Em comunicado, deu conta que no âmbito de inquérito dirigido pelo Ministério Público, foram realizadas diligências de busca para “identificação e apreensão de documentos e outros meios de prova de interesse apara a descoberta da verdade”, tendo sido ordenadas/autorizadas 17 buscas domiciliárias, cinco buscas em escritório e domicilio de advogado e 20 buscas não domiciliárias, designadamente em espaços utilizados pelo chefe do gabinete do primeiro-ministro; no Ministério do Ambiente e da Ação Climática, no Ministério das Infraestruturas e na Secretaria de Estado da Energia e Clima; na Câmara Municipal de Sines; e na sede/espaços de outras entidades públicas e de empresas.
Participam nas buscas 17 magistrados do Ministério Público, três magistrados judiciais, dois representantes da Ordem dos Advogados, cerca de 145 elementos da PSP e nove da AT.
De relembrar que Galamba é o atual ministro das Infraestruturas, Matos Fernandes é o antigo ministro do Ambiente e Ação Climática. Diogo Lacerda Machado é o empresário conhecido como “melhor amigo” de António Costa.
DCIAP confirmou investigação em janeiro
Em janeiro, o Ministério Público confirmou o avanço da investigação aos negócios de hidrogénio e lítio em Portugal, que se encontra em segredo de justiça, e que ainda não existiam arguidos. A investigação, que acontece desde 2019, analisou os contratos realizados para a exploração de lítio em Montalegre e do projeto de hidrogénio verde em Sines.
O esclarecimento da PGR surgia dias depois de João Galamba, que liderou os dois negócios, ter sido nomeado ministro das Infraestruturas com a sua nomeação a causar polémica por, enquanto secretário de Estado da Energia, ter liderado estes dois dossiês sensíveis que já na altura levantaram várias dúvidas.
Sobre o atual ministro João Galamba e os ex-ministros Matos Fernandes e Siza Vieira recaíram suspeitas de tráfico de influências e corrupção por alegados favorecimentos à EDP, Galp e REN, empresas responsáveis pelas explorações.
Segundo foi noticiado no ano passado, no inquérito estavam em causa eventuais “indícios de tráfico de influências e de corrupção, entre outros crimes económico-financeiros”, tendo na mira um alegado favorecimento do consórcio “EDP/Galp/REN” no milionário projeto do hidrogénio verde para Sines. Um projeto que viria depois a ser cancelado.

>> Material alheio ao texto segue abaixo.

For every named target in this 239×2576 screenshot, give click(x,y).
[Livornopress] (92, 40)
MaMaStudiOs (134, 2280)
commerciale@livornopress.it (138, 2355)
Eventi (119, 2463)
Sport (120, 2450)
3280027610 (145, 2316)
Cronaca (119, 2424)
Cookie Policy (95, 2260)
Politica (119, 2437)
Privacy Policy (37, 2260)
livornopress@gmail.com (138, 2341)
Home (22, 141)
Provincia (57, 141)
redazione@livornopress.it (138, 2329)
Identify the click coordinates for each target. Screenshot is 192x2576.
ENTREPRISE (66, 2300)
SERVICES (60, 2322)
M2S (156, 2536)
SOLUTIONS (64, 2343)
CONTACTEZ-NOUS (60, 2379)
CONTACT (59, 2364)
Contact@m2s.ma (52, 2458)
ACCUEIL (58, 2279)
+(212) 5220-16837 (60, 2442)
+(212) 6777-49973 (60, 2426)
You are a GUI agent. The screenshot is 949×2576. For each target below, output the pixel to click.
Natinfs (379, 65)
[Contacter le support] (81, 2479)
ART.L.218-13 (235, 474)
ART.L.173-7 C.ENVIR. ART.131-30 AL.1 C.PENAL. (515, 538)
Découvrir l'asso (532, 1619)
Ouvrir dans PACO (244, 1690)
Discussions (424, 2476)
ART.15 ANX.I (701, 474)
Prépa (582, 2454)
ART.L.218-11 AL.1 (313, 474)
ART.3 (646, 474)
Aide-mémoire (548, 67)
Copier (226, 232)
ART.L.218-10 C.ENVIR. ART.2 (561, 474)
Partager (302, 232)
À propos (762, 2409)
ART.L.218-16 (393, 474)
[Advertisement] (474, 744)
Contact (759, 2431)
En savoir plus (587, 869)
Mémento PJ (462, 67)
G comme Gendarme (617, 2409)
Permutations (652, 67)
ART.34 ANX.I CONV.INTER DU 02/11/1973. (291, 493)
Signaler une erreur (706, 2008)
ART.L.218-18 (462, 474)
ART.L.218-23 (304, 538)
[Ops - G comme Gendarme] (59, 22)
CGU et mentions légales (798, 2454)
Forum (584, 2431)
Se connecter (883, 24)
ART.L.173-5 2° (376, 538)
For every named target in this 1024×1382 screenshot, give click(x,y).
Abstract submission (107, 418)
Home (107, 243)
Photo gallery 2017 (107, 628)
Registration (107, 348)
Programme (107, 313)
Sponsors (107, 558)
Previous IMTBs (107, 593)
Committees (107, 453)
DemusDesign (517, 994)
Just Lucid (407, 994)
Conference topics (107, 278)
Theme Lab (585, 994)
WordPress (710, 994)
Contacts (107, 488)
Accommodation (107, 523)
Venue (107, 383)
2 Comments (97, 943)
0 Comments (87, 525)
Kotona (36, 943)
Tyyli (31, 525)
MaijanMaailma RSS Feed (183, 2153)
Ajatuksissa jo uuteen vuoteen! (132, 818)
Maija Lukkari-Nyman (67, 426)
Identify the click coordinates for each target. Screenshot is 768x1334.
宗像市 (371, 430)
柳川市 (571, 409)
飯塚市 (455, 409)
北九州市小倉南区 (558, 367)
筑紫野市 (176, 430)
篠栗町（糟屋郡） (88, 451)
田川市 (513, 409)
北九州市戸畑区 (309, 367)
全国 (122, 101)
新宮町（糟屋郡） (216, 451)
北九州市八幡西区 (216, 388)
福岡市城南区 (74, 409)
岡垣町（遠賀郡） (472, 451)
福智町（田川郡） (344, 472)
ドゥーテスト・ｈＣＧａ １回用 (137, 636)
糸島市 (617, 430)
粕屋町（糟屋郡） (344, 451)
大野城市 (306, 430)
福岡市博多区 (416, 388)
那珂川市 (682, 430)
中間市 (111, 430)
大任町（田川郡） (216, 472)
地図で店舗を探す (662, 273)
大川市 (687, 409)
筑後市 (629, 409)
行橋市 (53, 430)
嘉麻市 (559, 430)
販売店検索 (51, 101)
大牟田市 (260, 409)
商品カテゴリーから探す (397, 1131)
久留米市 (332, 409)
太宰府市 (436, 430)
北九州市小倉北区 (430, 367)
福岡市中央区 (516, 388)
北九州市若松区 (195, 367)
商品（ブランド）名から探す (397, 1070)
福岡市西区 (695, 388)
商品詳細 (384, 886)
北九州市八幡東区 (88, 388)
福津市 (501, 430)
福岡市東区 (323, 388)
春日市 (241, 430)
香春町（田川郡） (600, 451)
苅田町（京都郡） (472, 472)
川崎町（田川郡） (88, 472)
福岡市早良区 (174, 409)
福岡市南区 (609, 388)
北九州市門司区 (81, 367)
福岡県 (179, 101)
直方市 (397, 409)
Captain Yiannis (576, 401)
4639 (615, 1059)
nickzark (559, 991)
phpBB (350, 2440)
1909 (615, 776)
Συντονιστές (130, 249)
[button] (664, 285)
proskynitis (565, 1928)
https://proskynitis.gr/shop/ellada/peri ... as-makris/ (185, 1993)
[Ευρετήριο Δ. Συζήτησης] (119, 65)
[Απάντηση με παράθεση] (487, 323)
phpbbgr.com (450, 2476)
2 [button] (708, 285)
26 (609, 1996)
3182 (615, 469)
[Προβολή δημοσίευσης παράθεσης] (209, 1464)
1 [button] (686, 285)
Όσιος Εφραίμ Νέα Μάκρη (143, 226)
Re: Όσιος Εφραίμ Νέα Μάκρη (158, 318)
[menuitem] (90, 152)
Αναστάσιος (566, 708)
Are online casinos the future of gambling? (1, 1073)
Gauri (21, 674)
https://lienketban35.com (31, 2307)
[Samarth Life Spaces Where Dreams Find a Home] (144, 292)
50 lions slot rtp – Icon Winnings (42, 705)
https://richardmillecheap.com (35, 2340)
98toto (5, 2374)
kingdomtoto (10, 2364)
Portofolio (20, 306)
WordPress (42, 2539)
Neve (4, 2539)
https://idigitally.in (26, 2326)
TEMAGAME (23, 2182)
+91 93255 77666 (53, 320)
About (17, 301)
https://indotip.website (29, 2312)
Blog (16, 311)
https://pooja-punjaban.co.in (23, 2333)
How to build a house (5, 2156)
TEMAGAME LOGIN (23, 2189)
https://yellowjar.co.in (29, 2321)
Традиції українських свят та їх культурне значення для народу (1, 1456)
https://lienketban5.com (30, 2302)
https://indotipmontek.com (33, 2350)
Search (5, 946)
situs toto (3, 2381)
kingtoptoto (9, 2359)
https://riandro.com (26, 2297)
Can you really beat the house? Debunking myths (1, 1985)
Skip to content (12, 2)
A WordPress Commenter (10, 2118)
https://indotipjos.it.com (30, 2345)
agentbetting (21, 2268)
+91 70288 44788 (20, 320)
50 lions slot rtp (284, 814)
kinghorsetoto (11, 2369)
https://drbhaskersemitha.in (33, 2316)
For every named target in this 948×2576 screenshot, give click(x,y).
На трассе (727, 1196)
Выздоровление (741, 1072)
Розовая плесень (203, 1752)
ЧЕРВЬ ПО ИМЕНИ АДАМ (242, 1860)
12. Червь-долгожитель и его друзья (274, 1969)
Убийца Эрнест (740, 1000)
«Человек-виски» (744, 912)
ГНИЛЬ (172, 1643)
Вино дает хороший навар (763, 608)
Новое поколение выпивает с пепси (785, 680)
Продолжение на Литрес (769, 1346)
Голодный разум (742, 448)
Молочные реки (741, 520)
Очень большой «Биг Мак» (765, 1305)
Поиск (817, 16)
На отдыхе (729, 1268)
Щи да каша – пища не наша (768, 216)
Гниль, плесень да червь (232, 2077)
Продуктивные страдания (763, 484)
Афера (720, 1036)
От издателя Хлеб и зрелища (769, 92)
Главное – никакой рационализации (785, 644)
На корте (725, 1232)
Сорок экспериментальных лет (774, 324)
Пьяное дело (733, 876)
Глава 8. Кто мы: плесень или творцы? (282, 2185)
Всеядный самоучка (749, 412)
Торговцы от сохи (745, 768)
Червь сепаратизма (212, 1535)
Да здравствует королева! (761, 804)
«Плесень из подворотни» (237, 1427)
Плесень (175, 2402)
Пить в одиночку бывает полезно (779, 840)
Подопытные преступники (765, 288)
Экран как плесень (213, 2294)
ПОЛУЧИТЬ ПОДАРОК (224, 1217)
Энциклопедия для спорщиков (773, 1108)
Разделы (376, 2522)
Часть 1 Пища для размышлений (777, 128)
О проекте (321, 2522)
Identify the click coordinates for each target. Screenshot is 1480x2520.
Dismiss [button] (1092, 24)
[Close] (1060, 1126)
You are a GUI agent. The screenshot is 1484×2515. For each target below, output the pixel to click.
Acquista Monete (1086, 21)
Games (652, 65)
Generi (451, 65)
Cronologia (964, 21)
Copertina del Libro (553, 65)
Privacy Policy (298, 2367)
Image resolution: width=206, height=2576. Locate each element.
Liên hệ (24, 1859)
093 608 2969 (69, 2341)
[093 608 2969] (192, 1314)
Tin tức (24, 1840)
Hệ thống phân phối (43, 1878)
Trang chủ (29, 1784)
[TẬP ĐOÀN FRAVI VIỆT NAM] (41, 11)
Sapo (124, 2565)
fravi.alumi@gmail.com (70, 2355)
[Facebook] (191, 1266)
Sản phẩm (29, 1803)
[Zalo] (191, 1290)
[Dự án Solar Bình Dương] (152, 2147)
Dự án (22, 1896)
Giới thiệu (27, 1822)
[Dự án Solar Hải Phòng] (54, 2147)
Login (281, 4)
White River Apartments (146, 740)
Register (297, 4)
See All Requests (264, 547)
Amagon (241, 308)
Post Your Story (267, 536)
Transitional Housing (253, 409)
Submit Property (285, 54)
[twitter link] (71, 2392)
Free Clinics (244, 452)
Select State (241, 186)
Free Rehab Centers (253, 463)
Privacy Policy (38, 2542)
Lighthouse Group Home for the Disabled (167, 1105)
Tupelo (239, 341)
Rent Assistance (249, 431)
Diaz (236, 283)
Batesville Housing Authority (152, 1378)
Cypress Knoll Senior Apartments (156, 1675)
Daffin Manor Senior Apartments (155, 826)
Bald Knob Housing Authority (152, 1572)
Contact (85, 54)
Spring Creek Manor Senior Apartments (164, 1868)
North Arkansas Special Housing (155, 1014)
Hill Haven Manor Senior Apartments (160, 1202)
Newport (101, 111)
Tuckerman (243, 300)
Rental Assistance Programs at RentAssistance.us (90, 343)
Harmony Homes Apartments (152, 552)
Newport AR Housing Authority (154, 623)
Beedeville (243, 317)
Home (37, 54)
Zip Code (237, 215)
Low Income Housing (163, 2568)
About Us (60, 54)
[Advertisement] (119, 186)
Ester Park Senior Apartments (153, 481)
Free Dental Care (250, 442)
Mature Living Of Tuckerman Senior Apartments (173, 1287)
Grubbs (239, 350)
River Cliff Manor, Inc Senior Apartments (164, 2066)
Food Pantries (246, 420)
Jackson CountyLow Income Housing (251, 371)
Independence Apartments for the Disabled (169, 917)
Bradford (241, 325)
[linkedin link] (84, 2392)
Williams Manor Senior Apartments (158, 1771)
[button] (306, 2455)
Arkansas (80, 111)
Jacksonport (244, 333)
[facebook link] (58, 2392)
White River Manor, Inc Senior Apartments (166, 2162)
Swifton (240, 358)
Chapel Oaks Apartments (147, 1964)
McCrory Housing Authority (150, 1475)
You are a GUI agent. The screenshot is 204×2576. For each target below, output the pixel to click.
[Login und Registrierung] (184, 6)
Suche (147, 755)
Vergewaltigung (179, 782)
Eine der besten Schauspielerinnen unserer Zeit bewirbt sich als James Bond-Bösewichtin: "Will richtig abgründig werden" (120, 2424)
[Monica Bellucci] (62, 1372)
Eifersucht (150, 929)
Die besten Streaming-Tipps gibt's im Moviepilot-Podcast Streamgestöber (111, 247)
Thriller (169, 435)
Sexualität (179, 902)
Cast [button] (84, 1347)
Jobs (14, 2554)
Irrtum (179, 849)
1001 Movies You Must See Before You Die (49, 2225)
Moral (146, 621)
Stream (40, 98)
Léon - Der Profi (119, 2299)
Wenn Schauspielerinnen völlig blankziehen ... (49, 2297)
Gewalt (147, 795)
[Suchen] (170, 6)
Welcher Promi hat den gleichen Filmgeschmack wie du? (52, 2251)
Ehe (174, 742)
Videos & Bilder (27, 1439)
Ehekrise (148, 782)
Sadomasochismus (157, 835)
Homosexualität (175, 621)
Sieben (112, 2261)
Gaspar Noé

Já quanto ao negócio do lítio, estará em causa à legalidade do contrato para a concessão da exploração do lítio, em Montalegre, à empresa Lusorecursos por 35 anos, uma empresa criada apenas três dias antes da assinatura do contrato, com um capital social de 50 mil euros e que iria assegurar um negócio potencial de cerca de 380 milhões de euros.